Does the description disclose side effects, auth requirements, rate limits, or destructive behavior?

With no annotations provided, the description carries full burden for behavioral disclosure. It states the action ('Sets') and return type ('status message'), but lacks critical details like whether it overwrites files, requires specific permissions, handles errors, or has performance implications. This is inadequate for a mutation tool with zero annotation coverage.

Agents need to know what a tool does to the world before calling it. Descriptions should go beyond structured annotations to explain consequences.

Conciseness4/5

Is the description appropriately sized, front-loaded, and free of redundancy?

The description is well-structured with a purpose statement followed by Args and Returns sections. It's appropriately sized with no redundant information, though the 'Args' and 'Returns' labels are slightly verbose compared to integrating this into a single paragraph.

Shorter descriptions cost fewer tokens and are easier for agents to parse. Every sentence should earn its place.

Completeness3/5

Given the tool's complexity, does the description cover enough for an agent to succeed on first attempt?

Given 3 parameters with 0% schema coverage and no annotations or output schema, the description does a decent job explaining parameters and return type. However, as a mutation tool, it lacks details on file handling, error conditions, and behavioral constraints, making it incomplete for safe agent use.

Complex tools with many parameters or behaviors need more documentation. Simple tools need less. This dimension scales expectations accordingly.

Parameters4/5

Does the description clarify parameter syntax, constraints, interactions, or defaults beyond what the schema provides?

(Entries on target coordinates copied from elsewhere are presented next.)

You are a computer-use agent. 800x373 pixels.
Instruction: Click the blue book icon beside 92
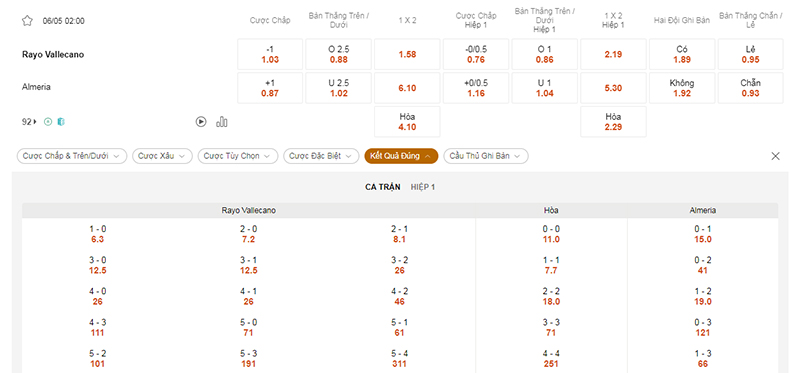pyautogui.click(x=61, y=122)

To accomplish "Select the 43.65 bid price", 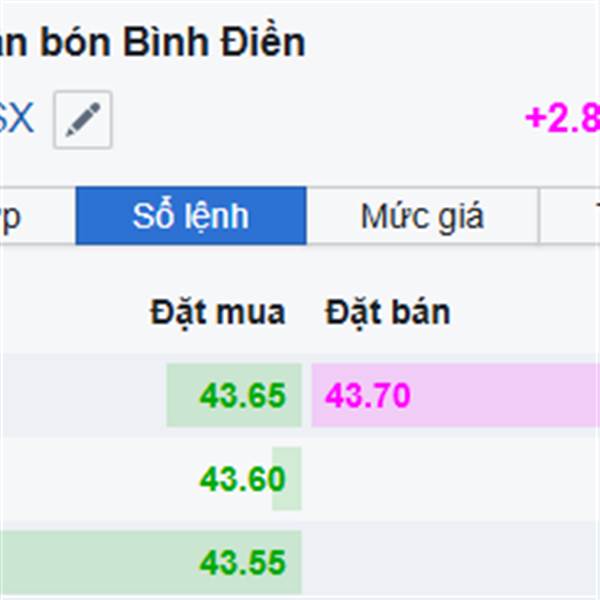I will coord(243,395).
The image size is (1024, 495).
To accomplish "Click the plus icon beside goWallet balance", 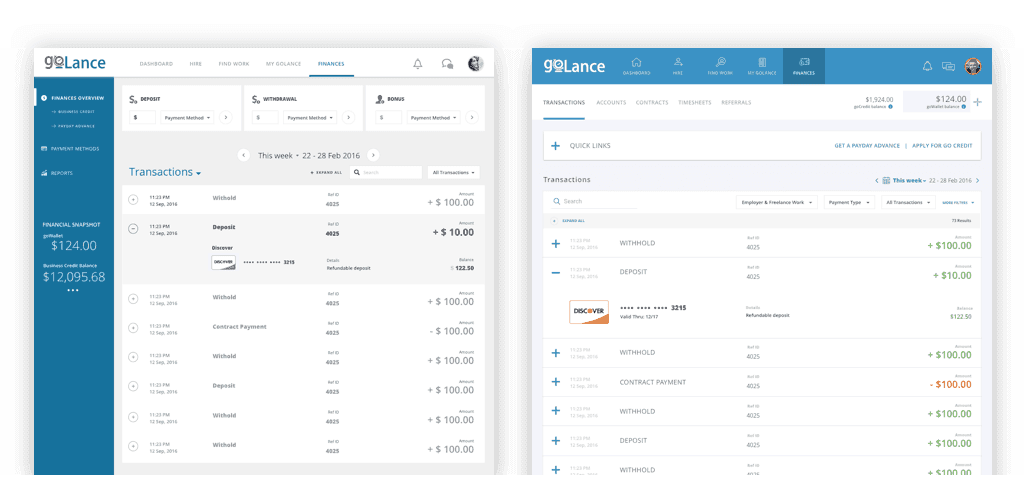I will (977, 102).
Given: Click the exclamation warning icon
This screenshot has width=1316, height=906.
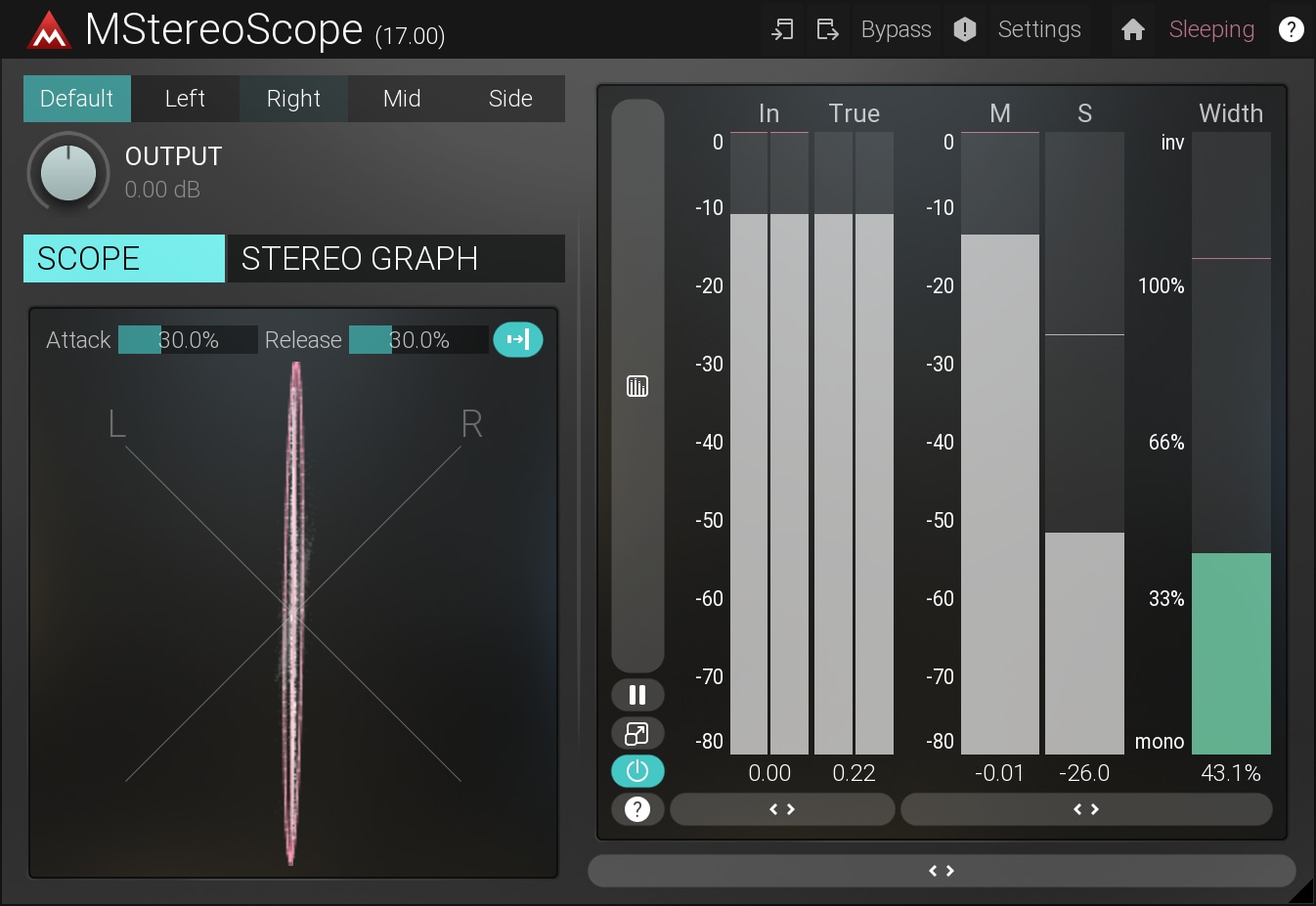Looking at the screenshot, I should point(964,29).
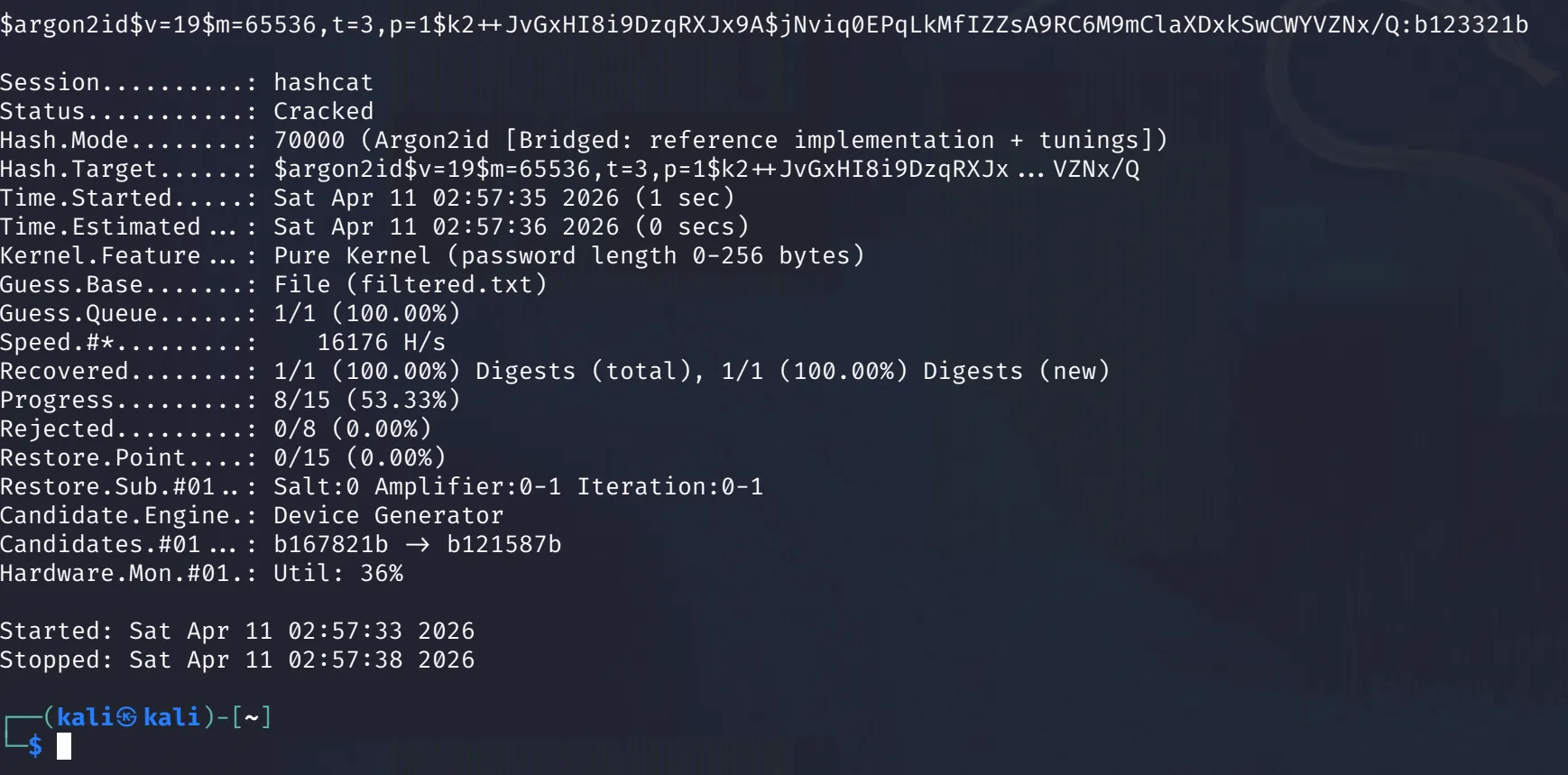
Task: Click the terminal cursor block at the prompt
Action: coord(64,746)
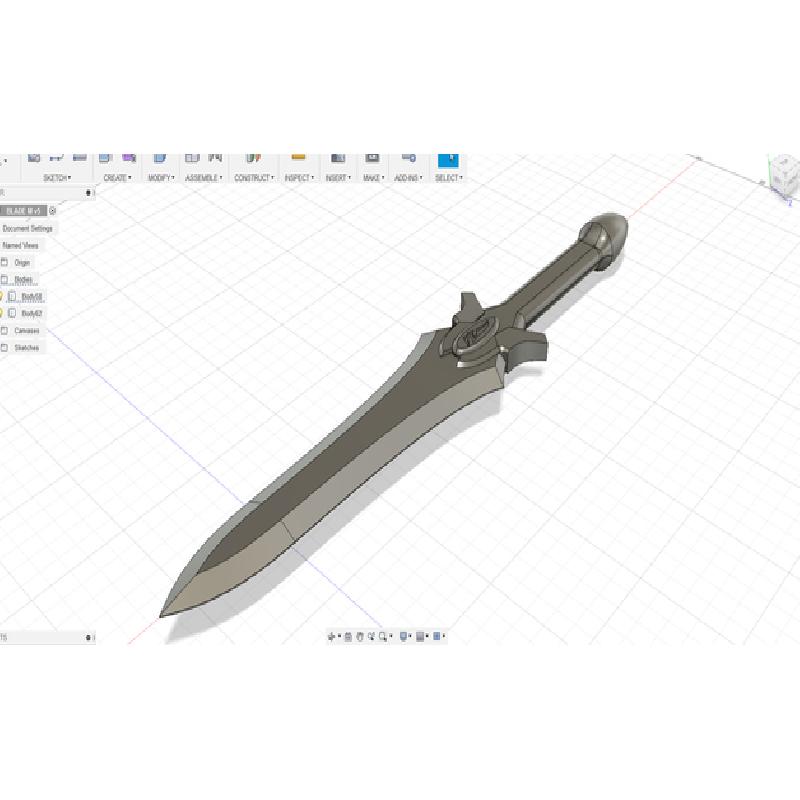Open the ASSEMBLE menu

[203, 178]
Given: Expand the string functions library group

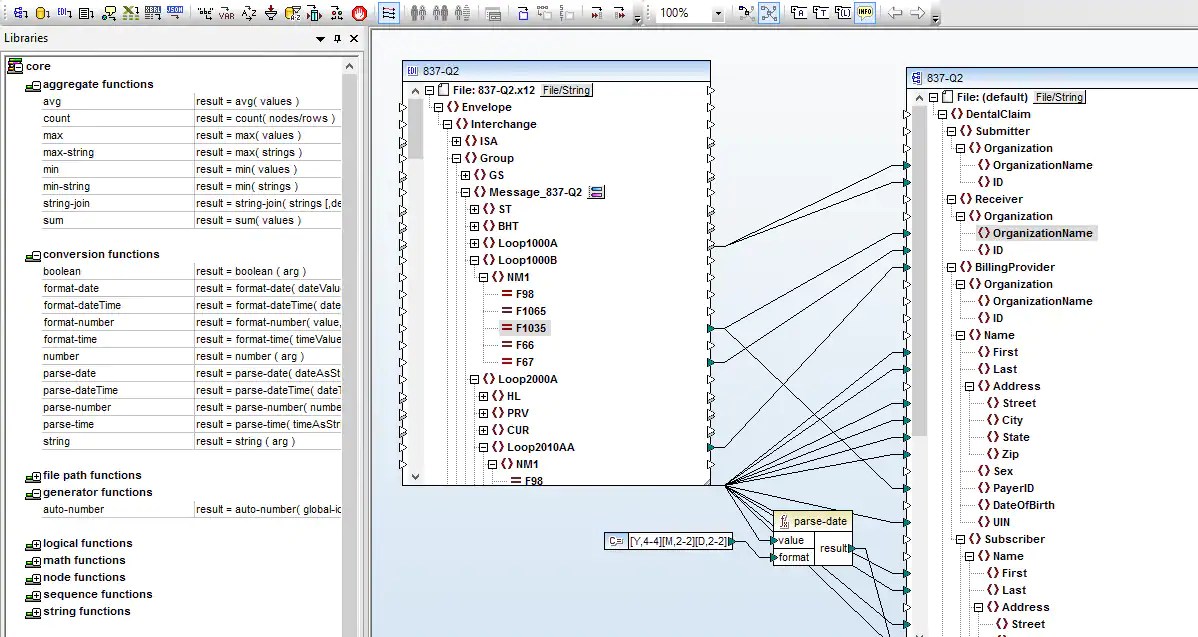Looking at the screenshot, I should [x=35, y=613].
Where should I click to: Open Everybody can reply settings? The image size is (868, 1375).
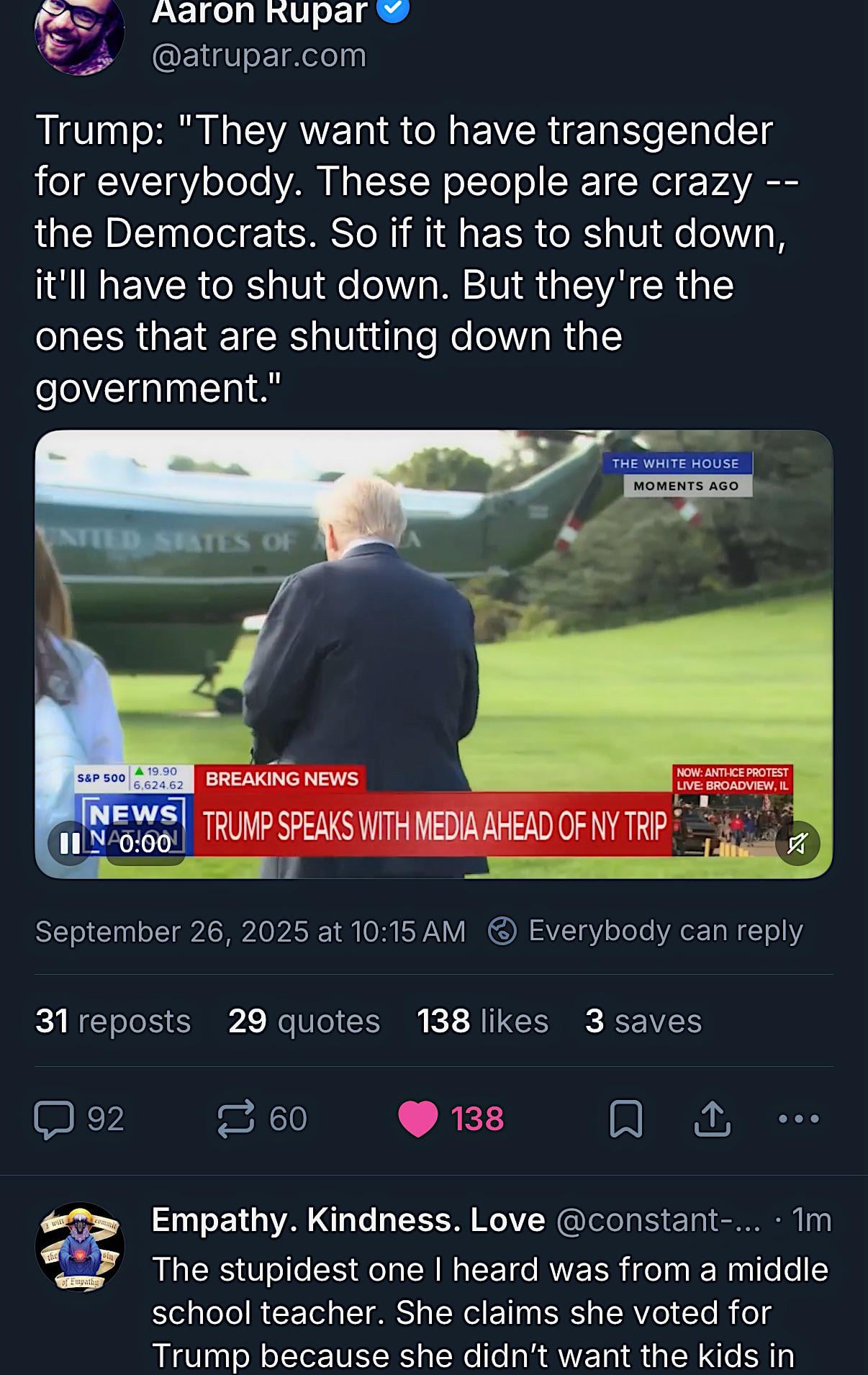click(x=666, y=931)
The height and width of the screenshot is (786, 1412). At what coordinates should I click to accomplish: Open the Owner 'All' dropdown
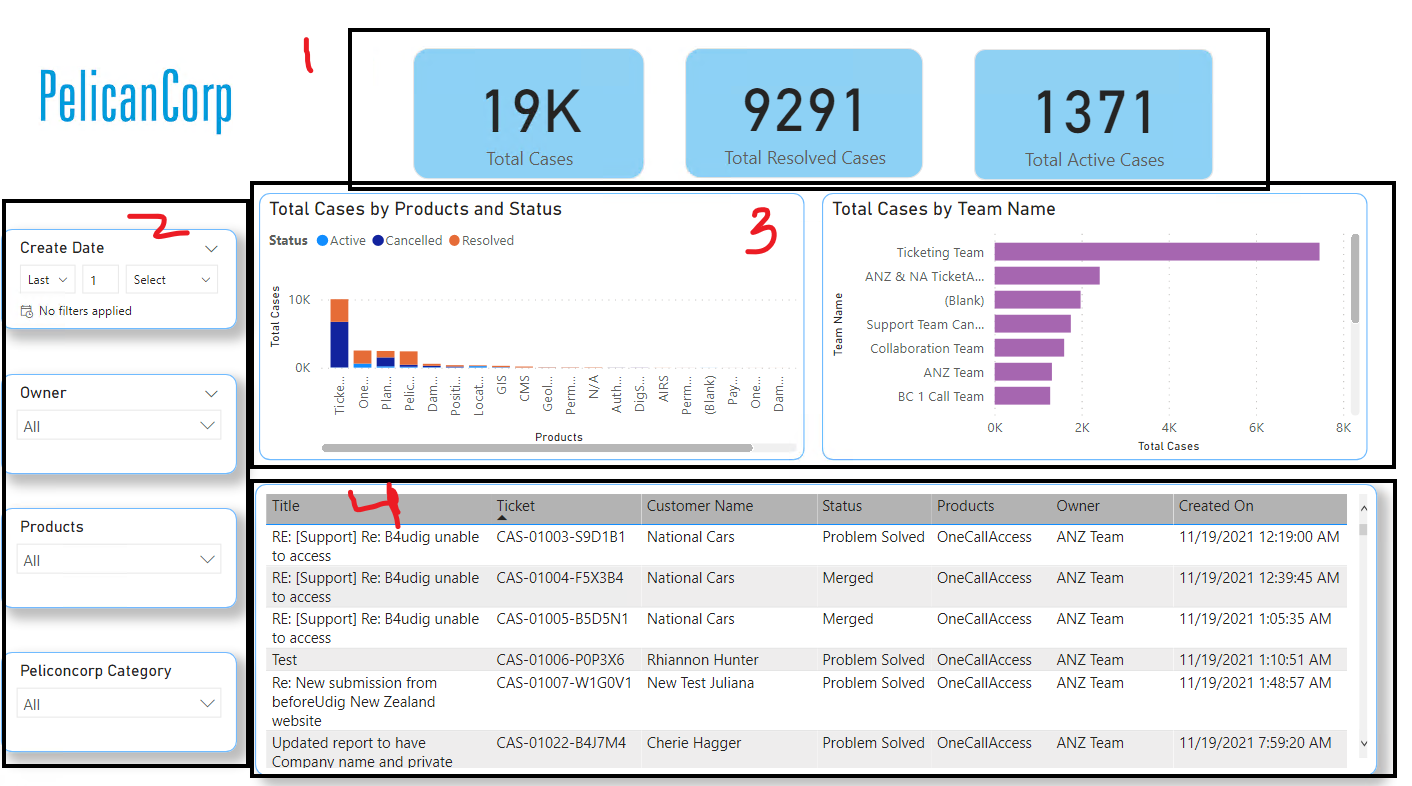[x=118, y=424]
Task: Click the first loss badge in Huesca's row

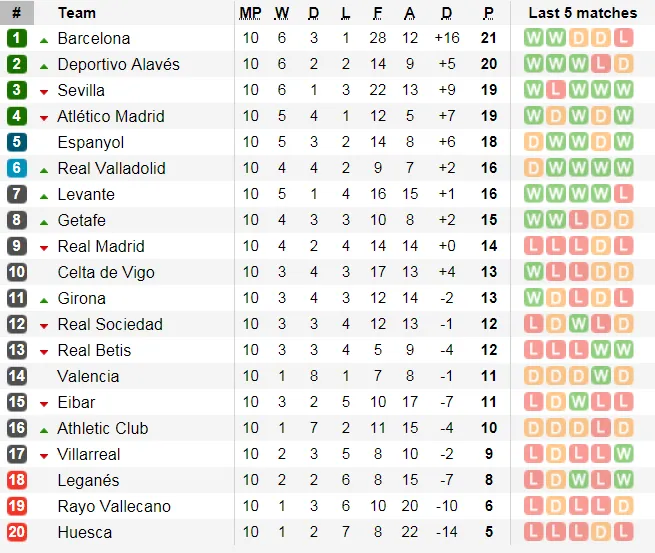Action: tap(533, 532)
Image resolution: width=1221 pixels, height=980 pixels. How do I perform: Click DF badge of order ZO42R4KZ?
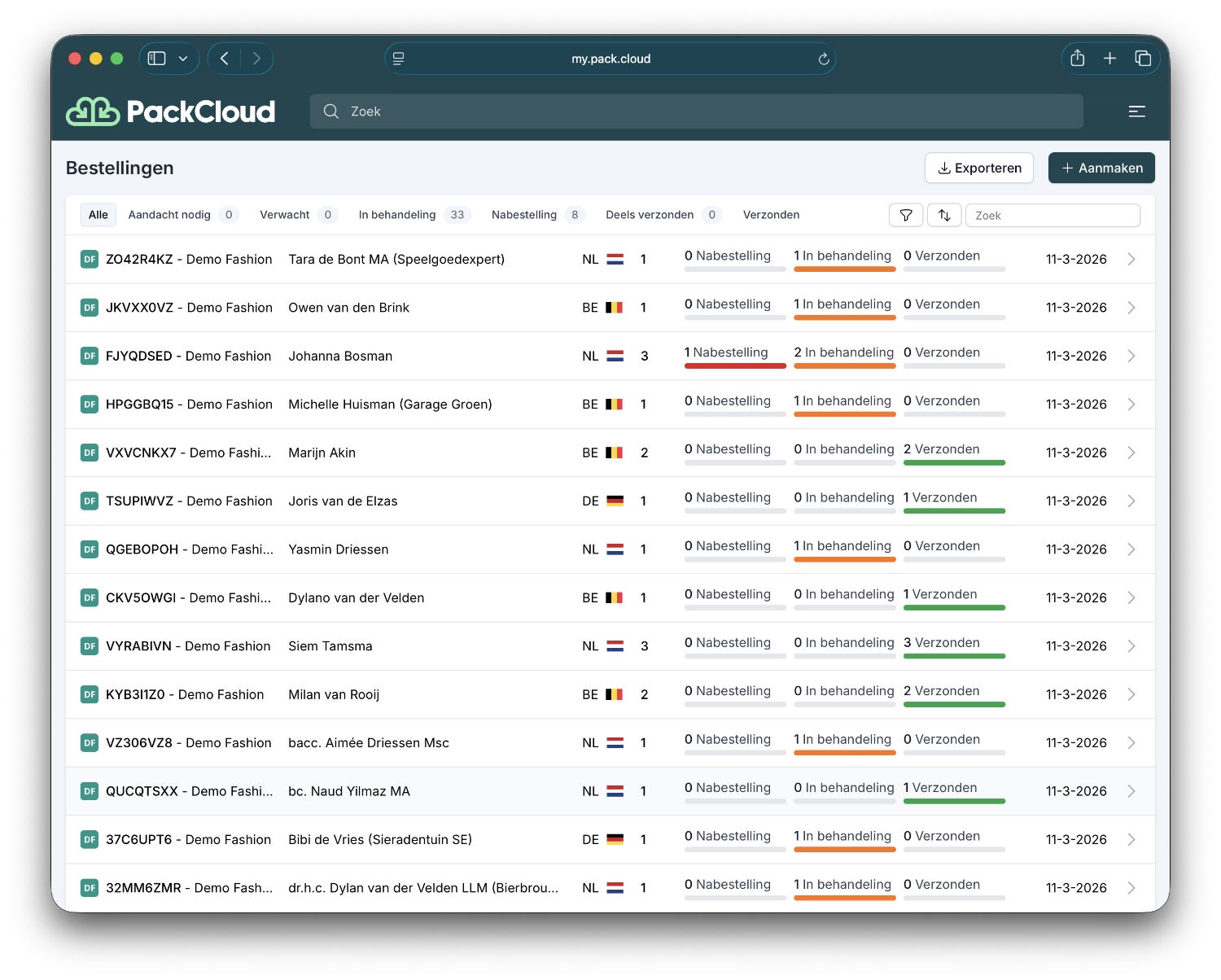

Schema description coverage is 0%, so the description must compensate. It provides clear semantics for all three parameters: 'input_audio_path' as source, 'output_audio_path' as destination, and 'bitrate' with example values. This adds significant value beyond the bare schema, though it could include format details like accepted bitrate units.

Input schemas describe structure but not intent. Descriptions should explain non-obvious parameter relationships and valid value ranges.

Purpose4/5

Does the description clearly state what the tool does and how it differs from similar tools?

The description clearly states the tool's purpose with a specific verb ('Sets') and resource ('bitrate for an audio file'), making it easy to understand what it does. However, it doesn't explicitly differentiate from sibling tools like 'set_audio_sample_rate' or 'convert_audio_properties', which reduces it from a perfect score.

Agents choose between tools based on descriptions. A clear purpose with a specific verb and resource helps agents select the right tool.

Usage Guidelines2/5

Does the description explain when to use this tool, when not to, or what alternatives exist?

The description provides no guidance on when to use this tool versus alternatives. It doesn't mention sibling tools like 'set_audio_sample_rate' or 'convert_audio_properties' that might handle related audio modifications, leaving the agent without context for tool selection.

Agents often have multiple tools that could apply. Explicit usage guidance like "use X instead of Y when Z" prevents misuse.